> **やること**:
• 1. フローリングの解説文で、複合フローリングが分けられる種類をすべて挙げてください。
• 2. フローリングの解説文を、最後の文の後から書き継いでください。

> **文書抜粋**:
----

床材にフローリングを使っている、という方は特に日本人には多いのではないでしょうか。木材の温かみを感じることができるフローリングは、木造建築が主流な日本人にとっては身近な存在ですよね。しかし一方で、お手入れに注意しなければいけないのもフローリングの特徴のひとつです。長い期間きれいにフローリングを使っていくためには、汚れ対策を意識していく必要がありますし、必要に応じてリフォームを検討することが大切です。そこで今回は、普段意識したいフローリングの汚れを防ぐ方法と、リフォームの目安についてご紹介していきます。
フローリングの種類にはどんなものがある?

ひとことにフローリングと言っても、実はさまざまな種類があるのをご存じでしたでしょうか。フローリングの種類によっても、耐用年数や交換時期の目安が変わってきますので、まずは自宅のフローリングがどの種類に該当するのかを知っておくことは大切です。そこでここでは、一般的に使われているフローリングの種類について詳しく解説をしていきます。
単層フローリング
単層フローリングとは、その名前の通りフローリング材が一枚のみで構成されているものを指します。一枚であるために薄く、また施工しやすいためDIYなどで選ばれやすいフローリングでもあります。一枚で構成されているフローリングですので、歪みなども生じにくく、耐久性も高い床材です。水が染み込みにくい構造であるため、水回りのフローリング材としても人気です。ただし、薄いため複合フローリングと比べると耐久性が劣り、防音性の面でも高い効果は期待できません。他の住戸への騒音を気にしなくてもいい、戸建て住宅などに向いているフローリングといえます。
複合フローリング
複合フローリングは、合板材に木目や石素材などを印刷したシートをはり付けもの、合板材に薄くカットした無垢材をはり付けたもの、もしくは少し厚めにカットした無垢材をはり付けたものの3種類に分けることができます。木目や石素材などのプリントをはり付けるタイプの複合フローリングは、フローリングのよさを生かしつつ、木目調の雰囲気や石調などの雰囲気を楽しむことができます。特に石素材などは実際の素材を入れると高価になりがちで、お手入れも難しくなりますが、複合フローリングにすることでそのデメリットをカバーすることができます。無垢材を合板にはり付けるタイプの複合フローリングは、全て無垢材にするのではなく上部のみを無垢材にすることで費用を抑えつつ、無垢材の高級感を楽しむことができます。

----

> **記録一覧**:

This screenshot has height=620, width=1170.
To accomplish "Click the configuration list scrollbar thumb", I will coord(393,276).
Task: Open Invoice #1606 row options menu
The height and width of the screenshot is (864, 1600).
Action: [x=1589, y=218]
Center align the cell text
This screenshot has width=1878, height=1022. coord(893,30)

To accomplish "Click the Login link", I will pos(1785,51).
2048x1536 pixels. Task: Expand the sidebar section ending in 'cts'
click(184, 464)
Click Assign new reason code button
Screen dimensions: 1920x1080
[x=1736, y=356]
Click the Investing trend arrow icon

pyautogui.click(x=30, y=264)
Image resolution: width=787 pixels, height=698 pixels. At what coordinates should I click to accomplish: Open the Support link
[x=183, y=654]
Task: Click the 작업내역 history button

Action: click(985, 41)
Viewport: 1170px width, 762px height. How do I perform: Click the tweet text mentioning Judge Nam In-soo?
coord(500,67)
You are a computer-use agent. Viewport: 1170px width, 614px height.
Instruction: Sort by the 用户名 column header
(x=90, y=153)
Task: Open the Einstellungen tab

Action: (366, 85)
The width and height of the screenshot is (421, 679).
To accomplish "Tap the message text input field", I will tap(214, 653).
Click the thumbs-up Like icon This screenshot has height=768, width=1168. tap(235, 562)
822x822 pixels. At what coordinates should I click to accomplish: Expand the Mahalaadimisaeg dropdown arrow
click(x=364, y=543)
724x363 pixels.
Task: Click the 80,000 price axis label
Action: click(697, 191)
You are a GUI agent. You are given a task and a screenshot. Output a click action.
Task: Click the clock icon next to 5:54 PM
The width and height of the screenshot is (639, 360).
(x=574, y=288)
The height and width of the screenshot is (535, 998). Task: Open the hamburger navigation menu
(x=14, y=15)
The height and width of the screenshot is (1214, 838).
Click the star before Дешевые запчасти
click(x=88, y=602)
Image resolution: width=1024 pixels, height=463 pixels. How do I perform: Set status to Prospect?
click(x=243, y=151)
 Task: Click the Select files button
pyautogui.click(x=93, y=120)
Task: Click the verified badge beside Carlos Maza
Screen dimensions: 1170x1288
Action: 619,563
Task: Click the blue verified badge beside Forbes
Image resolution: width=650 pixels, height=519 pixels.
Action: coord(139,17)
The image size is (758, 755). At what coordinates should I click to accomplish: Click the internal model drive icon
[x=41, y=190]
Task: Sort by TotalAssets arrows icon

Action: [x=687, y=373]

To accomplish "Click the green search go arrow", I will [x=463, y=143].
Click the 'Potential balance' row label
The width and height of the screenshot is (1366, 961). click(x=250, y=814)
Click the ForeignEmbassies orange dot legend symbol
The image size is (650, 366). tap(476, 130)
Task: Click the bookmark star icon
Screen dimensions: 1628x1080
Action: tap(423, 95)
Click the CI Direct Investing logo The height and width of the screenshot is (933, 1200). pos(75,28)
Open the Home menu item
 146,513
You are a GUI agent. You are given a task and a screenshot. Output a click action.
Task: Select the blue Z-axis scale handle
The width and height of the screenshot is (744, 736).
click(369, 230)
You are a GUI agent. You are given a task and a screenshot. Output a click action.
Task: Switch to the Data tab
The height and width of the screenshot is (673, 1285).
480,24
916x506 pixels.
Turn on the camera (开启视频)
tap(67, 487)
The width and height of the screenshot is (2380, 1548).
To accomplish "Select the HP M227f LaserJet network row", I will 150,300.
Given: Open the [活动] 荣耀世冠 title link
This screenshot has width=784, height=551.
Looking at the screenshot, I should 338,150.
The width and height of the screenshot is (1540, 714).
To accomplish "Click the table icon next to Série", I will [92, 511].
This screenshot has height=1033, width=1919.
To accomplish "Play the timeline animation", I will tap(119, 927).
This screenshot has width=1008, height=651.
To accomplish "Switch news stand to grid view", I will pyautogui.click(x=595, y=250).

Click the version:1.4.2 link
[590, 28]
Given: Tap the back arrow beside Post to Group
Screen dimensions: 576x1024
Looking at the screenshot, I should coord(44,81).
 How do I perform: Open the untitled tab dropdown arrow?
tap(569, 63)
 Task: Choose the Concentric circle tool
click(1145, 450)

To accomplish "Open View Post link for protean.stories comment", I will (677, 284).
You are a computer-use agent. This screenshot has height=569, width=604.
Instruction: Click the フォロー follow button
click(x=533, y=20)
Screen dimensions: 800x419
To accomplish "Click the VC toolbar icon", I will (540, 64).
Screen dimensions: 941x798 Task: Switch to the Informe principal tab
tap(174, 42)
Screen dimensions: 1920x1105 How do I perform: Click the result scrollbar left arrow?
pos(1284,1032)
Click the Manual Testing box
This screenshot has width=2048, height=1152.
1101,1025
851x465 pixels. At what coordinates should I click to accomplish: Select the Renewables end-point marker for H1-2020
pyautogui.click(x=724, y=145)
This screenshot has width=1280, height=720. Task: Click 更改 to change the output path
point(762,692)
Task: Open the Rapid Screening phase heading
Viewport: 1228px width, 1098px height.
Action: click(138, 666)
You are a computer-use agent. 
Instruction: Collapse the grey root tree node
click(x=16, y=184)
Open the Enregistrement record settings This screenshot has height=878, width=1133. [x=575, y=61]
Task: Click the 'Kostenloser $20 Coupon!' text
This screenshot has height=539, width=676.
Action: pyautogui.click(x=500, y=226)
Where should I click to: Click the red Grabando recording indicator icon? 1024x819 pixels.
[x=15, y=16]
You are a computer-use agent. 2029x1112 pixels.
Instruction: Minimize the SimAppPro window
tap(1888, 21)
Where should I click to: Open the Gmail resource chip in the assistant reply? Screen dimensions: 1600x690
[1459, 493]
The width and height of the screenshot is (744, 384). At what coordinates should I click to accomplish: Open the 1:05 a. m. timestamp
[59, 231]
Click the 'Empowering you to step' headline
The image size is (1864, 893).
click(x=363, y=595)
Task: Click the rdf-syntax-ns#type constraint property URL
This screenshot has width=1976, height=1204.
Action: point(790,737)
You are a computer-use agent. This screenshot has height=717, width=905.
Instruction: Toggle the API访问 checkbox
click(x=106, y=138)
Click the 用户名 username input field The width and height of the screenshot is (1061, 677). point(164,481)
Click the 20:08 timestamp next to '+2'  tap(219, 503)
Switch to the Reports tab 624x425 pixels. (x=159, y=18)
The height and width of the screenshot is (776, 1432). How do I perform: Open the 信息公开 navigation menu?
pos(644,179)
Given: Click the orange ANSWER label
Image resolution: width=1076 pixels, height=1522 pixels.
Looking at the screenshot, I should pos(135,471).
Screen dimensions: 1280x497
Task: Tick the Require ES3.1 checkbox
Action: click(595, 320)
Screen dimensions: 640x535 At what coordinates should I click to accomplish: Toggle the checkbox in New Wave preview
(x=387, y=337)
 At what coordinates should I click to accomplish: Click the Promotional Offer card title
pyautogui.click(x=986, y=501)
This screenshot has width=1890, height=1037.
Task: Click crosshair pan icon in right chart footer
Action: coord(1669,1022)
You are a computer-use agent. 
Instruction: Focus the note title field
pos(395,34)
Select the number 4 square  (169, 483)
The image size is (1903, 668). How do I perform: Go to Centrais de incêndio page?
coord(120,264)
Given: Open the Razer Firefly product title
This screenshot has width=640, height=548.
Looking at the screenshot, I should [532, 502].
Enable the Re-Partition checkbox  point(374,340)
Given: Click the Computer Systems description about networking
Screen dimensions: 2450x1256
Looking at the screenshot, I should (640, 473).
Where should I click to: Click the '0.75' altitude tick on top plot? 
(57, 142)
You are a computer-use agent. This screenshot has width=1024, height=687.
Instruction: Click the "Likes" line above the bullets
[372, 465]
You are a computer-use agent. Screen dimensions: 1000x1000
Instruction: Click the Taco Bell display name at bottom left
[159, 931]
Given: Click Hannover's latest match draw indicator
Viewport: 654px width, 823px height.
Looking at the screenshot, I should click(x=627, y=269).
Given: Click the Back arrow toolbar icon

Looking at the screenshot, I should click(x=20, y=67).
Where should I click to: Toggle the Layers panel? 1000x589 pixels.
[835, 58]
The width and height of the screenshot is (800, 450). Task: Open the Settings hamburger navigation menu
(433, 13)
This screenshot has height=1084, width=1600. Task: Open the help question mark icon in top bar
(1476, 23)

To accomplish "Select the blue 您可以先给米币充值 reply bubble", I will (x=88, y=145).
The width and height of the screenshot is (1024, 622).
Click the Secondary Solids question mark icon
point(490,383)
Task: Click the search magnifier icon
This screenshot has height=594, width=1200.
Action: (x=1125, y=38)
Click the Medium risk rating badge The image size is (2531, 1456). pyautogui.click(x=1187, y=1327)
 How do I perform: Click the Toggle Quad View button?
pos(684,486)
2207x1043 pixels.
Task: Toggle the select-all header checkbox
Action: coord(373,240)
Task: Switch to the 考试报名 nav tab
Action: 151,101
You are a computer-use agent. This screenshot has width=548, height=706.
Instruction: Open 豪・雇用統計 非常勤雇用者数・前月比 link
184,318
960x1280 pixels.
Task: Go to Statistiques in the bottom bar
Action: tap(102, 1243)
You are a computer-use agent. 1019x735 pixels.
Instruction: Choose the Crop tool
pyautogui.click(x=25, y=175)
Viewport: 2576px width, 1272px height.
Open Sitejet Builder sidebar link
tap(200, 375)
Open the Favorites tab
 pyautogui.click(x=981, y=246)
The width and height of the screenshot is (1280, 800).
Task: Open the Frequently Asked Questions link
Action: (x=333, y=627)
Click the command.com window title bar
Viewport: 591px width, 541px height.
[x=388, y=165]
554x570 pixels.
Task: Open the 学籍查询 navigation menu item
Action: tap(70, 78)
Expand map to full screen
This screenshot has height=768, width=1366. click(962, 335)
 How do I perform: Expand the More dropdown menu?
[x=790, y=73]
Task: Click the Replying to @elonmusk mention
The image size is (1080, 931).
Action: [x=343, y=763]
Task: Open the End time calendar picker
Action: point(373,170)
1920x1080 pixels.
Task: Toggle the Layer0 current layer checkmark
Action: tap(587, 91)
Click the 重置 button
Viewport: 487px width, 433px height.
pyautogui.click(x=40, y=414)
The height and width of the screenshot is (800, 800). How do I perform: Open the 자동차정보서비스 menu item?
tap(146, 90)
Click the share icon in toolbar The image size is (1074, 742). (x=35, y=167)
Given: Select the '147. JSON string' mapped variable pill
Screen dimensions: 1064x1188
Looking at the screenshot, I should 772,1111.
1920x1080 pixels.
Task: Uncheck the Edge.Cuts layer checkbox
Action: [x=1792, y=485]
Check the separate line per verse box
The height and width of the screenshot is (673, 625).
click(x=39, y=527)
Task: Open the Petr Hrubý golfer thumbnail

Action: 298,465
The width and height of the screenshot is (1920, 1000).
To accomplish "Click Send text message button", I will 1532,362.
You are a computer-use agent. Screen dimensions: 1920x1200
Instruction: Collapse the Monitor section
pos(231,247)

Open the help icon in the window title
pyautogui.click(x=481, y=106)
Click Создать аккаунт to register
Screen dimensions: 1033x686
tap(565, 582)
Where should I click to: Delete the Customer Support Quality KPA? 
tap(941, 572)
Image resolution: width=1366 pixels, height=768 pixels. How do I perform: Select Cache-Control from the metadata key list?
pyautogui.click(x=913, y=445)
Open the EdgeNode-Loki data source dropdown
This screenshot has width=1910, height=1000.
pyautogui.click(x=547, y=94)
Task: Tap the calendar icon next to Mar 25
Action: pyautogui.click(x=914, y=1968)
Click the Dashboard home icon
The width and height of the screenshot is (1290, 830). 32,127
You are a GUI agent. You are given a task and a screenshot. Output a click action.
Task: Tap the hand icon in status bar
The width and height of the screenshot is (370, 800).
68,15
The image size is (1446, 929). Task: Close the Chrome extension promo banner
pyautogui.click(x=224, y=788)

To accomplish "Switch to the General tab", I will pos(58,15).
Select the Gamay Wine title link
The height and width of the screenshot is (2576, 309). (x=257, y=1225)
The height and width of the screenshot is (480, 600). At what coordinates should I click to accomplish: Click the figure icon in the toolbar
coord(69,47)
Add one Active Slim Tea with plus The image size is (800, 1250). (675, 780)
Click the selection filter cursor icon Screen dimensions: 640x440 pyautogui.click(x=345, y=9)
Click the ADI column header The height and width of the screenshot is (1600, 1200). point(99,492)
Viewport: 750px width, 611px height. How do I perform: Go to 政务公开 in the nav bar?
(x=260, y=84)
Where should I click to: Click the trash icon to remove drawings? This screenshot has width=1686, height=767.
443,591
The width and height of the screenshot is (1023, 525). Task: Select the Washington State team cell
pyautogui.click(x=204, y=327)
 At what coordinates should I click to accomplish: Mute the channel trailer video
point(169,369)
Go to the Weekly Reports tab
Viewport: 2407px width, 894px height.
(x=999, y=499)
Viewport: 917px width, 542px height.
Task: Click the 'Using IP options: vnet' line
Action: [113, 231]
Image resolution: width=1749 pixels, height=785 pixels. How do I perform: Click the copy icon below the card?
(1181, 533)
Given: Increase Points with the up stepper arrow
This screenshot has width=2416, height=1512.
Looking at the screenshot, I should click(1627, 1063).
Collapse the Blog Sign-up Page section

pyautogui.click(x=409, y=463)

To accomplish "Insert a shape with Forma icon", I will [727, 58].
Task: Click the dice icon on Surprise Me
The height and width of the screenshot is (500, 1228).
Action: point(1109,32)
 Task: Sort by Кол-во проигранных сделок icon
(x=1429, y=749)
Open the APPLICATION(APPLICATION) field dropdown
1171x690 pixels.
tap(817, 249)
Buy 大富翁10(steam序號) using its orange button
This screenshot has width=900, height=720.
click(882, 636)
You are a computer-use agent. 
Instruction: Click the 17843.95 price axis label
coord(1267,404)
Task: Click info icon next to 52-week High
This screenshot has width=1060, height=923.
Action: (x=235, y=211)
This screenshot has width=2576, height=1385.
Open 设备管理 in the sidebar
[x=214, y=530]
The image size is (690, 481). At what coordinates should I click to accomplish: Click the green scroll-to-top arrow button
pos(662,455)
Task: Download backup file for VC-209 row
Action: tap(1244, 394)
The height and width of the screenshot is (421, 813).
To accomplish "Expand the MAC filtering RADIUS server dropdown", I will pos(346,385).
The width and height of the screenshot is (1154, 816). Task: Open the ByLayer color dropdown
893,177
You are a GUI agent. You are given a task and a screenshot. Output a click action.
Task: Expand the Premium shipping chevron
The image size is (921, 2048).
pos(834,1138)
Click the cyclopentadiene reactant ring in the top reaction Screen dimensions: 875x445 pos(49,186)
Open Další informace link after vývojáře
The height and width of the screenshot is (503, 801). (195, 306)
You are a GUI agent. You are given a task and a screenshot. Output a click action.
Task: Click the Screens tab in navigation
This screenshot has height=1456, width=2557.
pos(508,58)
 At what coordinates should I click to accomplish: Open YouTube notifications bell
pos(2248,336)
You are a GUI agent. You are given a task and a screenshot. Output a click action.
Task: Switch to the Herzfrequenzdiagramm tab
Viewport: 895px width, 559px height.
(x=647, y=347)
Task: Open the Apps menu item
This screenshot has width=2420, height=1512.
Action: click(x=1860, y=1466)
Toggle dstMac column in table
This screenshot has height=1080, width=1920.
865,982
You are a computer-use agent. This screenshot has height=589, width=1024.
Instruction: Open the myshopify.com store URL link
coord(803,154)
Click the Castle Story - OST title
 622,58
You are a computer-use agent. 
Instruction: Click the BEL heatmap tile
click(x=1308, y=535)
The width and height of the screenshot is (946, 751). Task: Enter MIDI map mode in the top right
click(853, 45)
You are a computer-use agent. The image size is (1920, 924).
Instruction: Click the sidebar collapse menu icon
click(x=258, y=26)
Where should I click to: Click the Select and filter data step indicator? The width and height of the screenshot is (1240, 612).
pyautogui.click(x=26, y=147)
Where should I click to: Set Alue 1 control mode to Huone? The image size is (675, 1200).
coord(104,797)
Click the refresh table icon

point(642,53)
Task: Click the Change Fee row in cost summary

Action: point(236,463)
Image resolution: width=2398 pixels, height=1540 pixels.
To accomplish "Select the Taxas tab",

----

> **回答**:
• 1.
・木目や石素材などを印刷したシートを合板材にはり付けたもの
・薄くカットした無垢材を合板材にはり付けたもの
・少し厚めにカットした無垢材を合板材にはり付けたもの

• 2.
特殊加工フローリング
特殊加工フローリングとは、通常のフローリングにさまざまな機能を追加し、使用環境や目的に応じて性能を高めたフローリング材のことを指します。遮音性や防水性、耐久性など、特定の条件下での使いやすさを追求した製品が多く、マンションやペットのいる家庭、小さな子どもがいる家庭などに選ばれています。代表的なものに、防音フローリング、床暖房対応フローリング、抗菌・防汚フローリング、ノンワックスフローリングなどがあります。防音フローリングは、階下への生活音を軽減する構造になっており、特にマンションや集合住宅での需要が高いタイプです。床暖房対応フローリングは、温度変化や乾燥による反りや割れを防ぐための加工が施されており、冬場でも快適な室内環境を保つことができます。抗菌・防汚フローリングは、表面に特殊なコーティングを施すことで雑菌の繁殖や汚れの付着を防ぎ、日々のお手入れを簡単にしてくれます。また、ノンワックスフローリングは施工後のワックスがけが不要で、美しい表面を長く維持できるのが特徴です。小さいお子さんがいて床がよごれがちなご家庭にも人気です。
フローリングが汚れる原因とは?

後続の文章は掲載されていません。